Les Investissements Institutionnels : Un Tournant Vers l’Europe

Les investissements institutionnels connaissent un changement significatif avec la montée des tensions commerciales et l’augmentation de l’endettement aux États-Unis. Dans ce contexte, des investisseurs majeurs commencent à diversifier leurs portefeuilles en réduisant leur exposition au marché américain. Cette tendance soulève des questions sur la durabilité de la suprématie économique des États-Unis et son impact sur la scène mondiale.

Les Facteurs de Changement

L’ erratique politique commerciale du président Donald Trump a secoué les marchés globaux. Les études montrent une forte baisse de l’indice du dollar américain, tandis que les actions de Wall Street stagnent par rapport à leurs concurrents européens. La loi fiscale emblématique de Trump, qui devrait ajouter 2,4 trillions de dollars à la dette du pays au cours de la prochaine décennie, exerce également une pression considérable sur les Titres du Trésor américain.

Seth Bernstein, PDG d’AllianceBernstein, a mis en garde : « Les gens doivent reconsidérer » leur exposition aux États-Unis. Selon lui, le déficit budgétaire devient de plus en plus difficile à soutenir. « Couplé à l’imprévisibilité de notre politique commerciale, cela devrait inciter à réfléchir : combien souhaitez-vous concentrer dans un seul marché ? » a-t-il ajouté.

Réactions des Investisseurs Institutionnels

Un dirigeant d’une importante société de capital-investissement a qualifié le jour où Trump a annoncé des tarifs douaniers comme un « signal d’alarme » pour de nombreux investisseurs qui se sont retrouvés trop exposés au marché américain. Dans ce contexte, la Caisse de dépôt et placement du Québec, le deuxième plus grand fonds de pension du Canada, a récemment annoncé son intention de réduire son exposition à 40 % de son portefeuille américain pour augmenter ses investissements en Royaume-Uni, en France et en Allemagne.

Howard Marks, cofondateur de Oaktree Capital Management, a également exprimé ses doutes quant à l’exceptionnalisme américain : « J’entends de plus en plus d’investisseurs remettre en question cette notion. »

Une Comparaison avec l’Europe

L’indice S&P 500 a réduit ses pertes depuis l’annonce des nouvelles mesures. Cependant, avec une hausse de moins de 2 % cette année, il est loin des 9 % enregistrés par l’indice européen Stoxx 600. Parallèlement, le dollar américaine se retrouve près d’un plus bas de trois ans, plongeant de 9 % cette année.

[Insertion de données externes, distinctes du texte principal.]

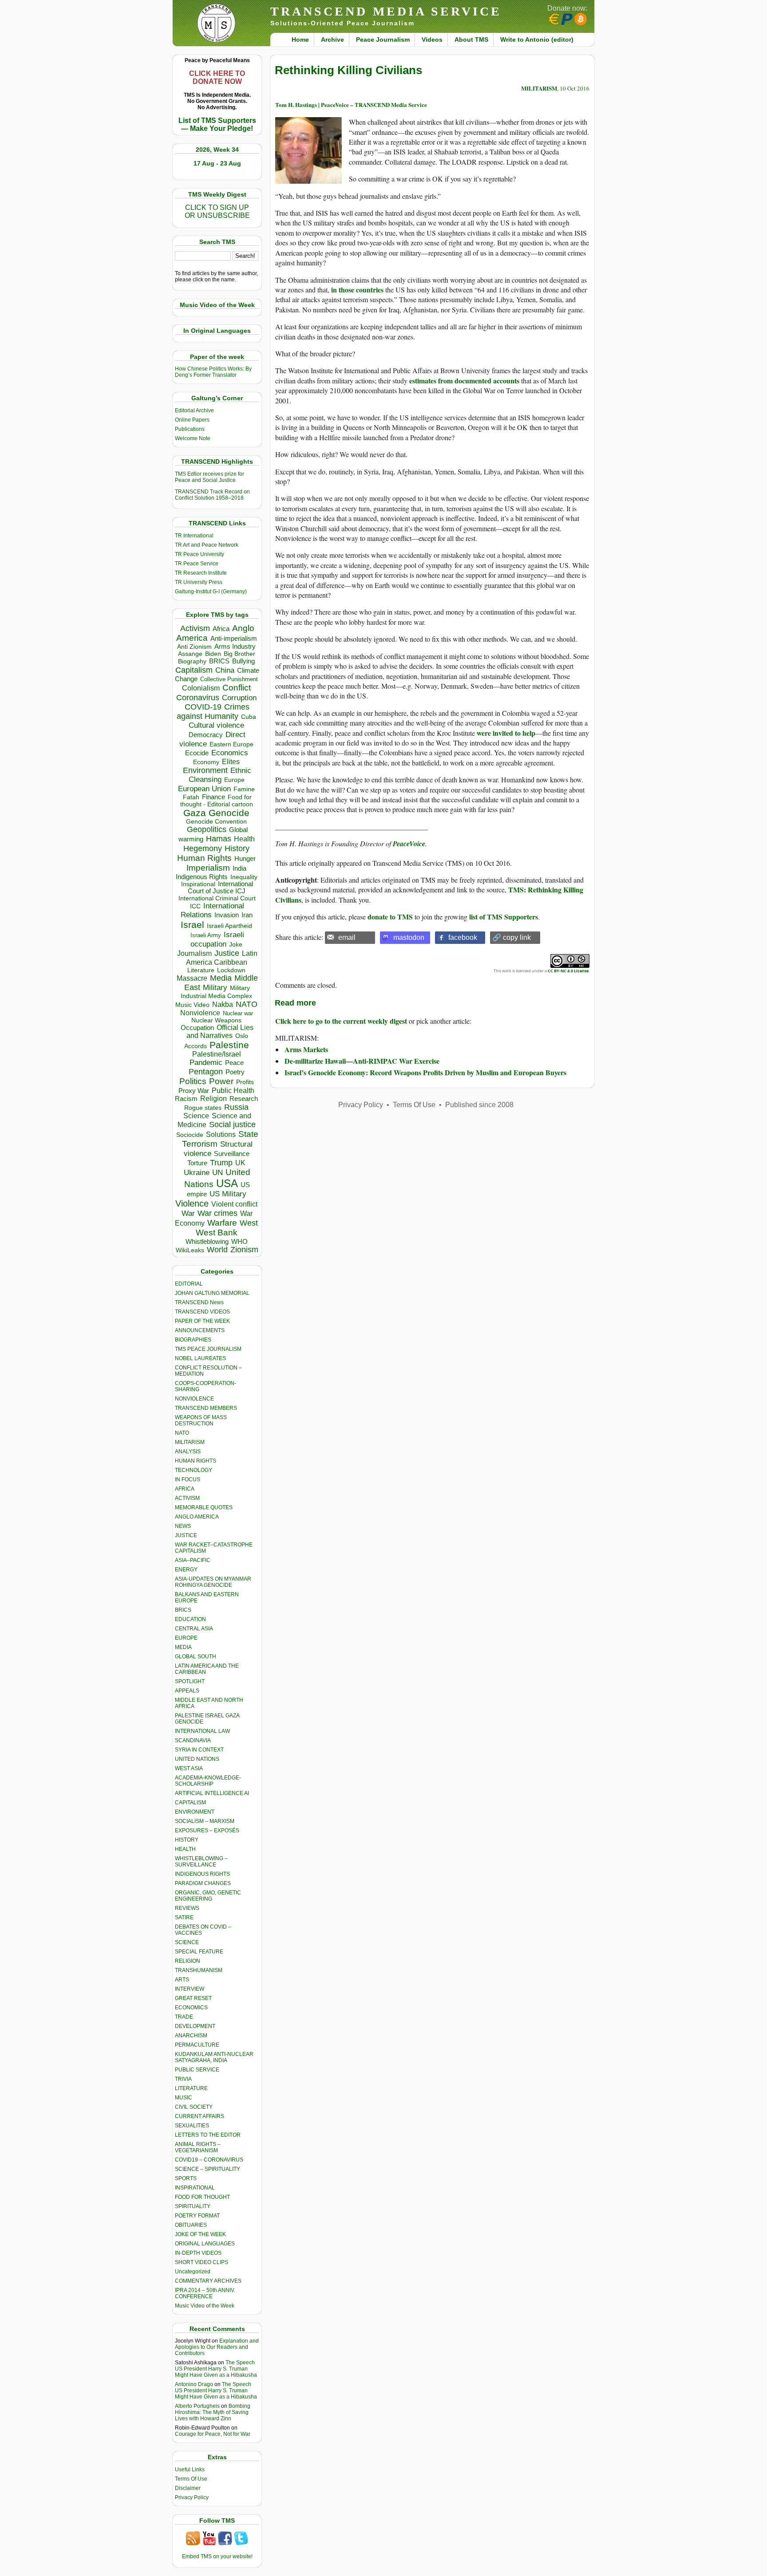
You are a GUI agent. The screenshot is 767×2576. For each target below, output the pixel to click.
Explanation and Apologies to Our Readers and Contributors (217, 2347)
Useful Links (190, 2469)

Cette hausse des investissements européens n’est pas uniquement due aux tensions commerciales, mais également à une stabilité politique perçue. Les marchés de l’Union européenne, soutenus par un plan de dépenses de 1 trillion d’euros pour la défense et l’infrastructure en Allemagne, commencent à attirer des investisseurs en quête de sécurité. Tom Nides, vice-président chez Blackstone, déclare que « les gouvernements y sont relativement stables ».

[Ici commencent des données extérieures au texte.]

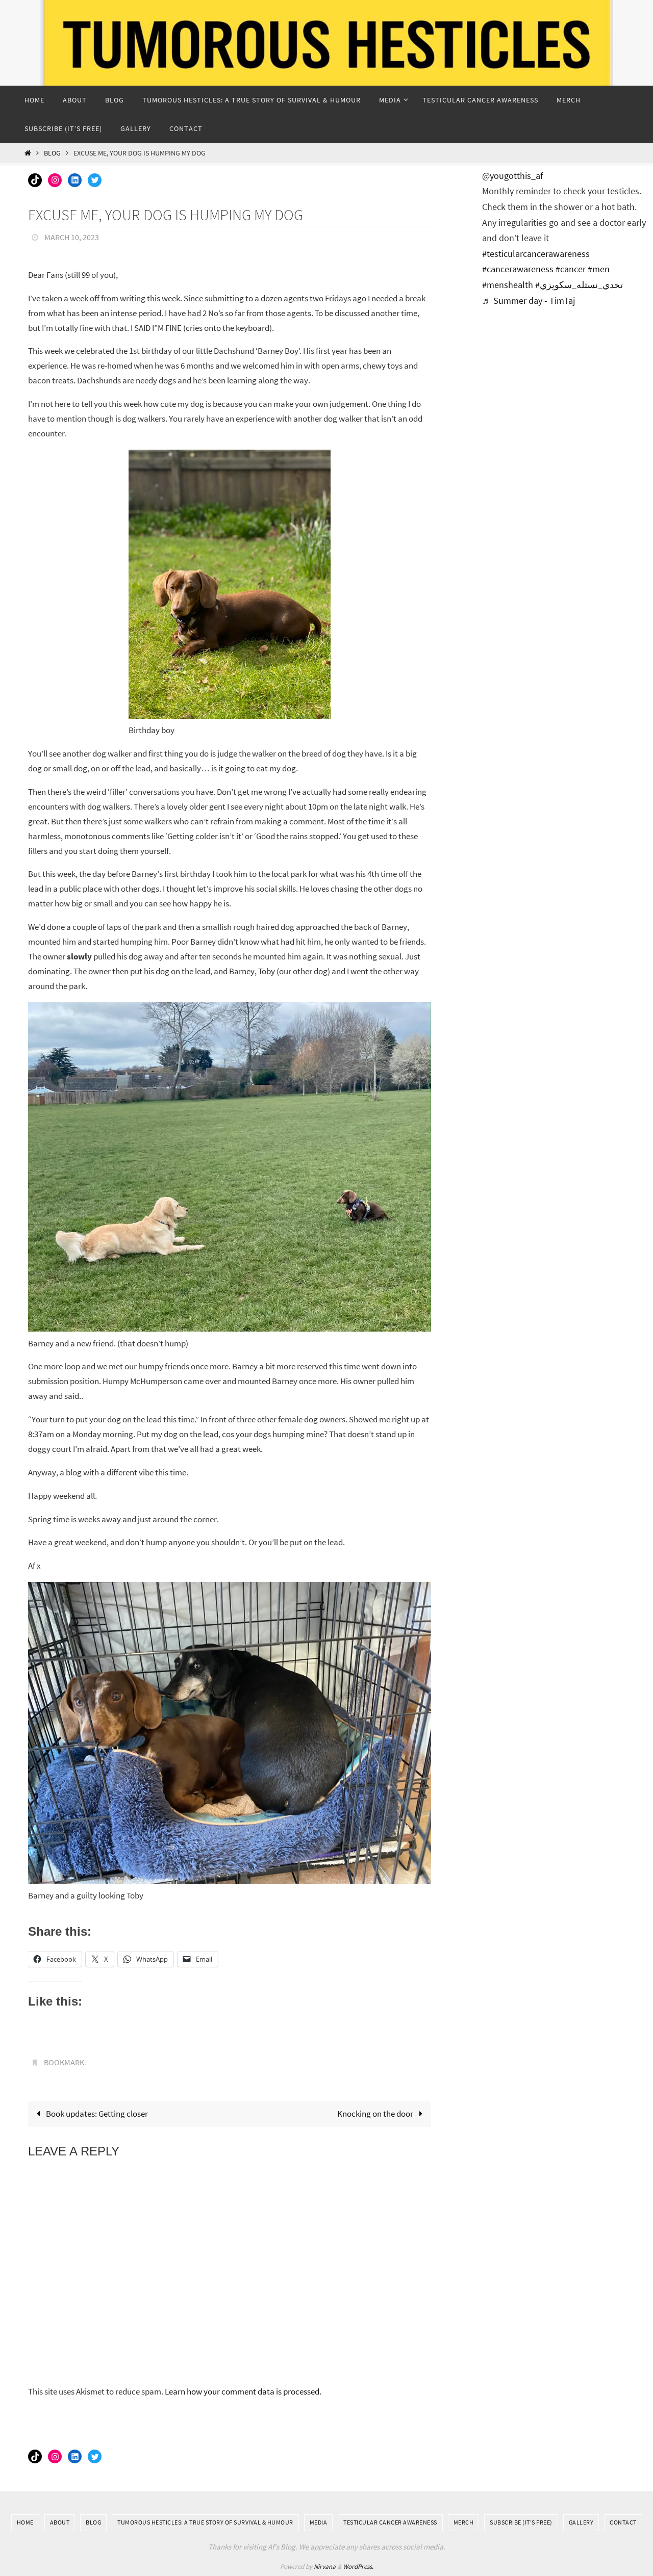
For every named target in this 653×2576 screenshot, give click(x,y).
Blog (52, 153)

Les Nouvelles Tendances d’Investissement

Neuberger Berman, une société d’investissement basée à New York, a fait 65 % de ses co-investissements en capital-investissement en Europe cette année, contre 20 à 30 % par le passé. Joana Rocha Scaff, responsable du capital-investissement européen chez Neuberger Berman, explique : « Il y a un intérêt croissant pour l’Europe, non seulement à cause des tarifs mais aussi à cause de l’instabilité domestique aux États-Unis ».

La question demeure néanmoins : les marchés fragmentés d’Europe et d’Asie représentent-ils une alternative viable ? Certains investisseurs restent prudents. Marks note que « l’Europe connaît toujours une croissance léthargique avec une réglementation élevée, et la situation en Chine reste complexe ».

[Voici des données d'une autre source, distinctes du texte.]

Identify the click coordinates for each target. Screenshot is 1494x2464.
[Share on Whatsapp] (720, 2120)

Les Conséquences à Long Terme

L’évolution des comportements des investisseurs institutionnels pourrait signifier un changement de paradigme dans les tendances d’investissement mondiales. Le marché américain, qui a longtemps été considéré comme la meilleure destination pour les investissements, pourrait bientôt faire face à une contraction de son attractivité. Avec l’augmentation des préoccupations concernant la viabilité de la dette américaine et la politique commerciale erratique, une réaffectation des actifs vers des marchés perçus comme plus stables pourrait s’accélérer.

Les marchés européens pourraient bénéficier de cette situation, mais des défis subsistent. L’instabilité politique, la réglementation rigoureuse et la croissance stagnante sont des facteurs qui pourraient freiner des investissements plus massifs dans la région. Face à la montée des incertitudes économiques et politiques aux États-Unis, l’avenir des investissements institutionnels pourrait bien se jouer sur d’autres continents, redéfinissant ainsi les relations économiques globales pour les années à venir.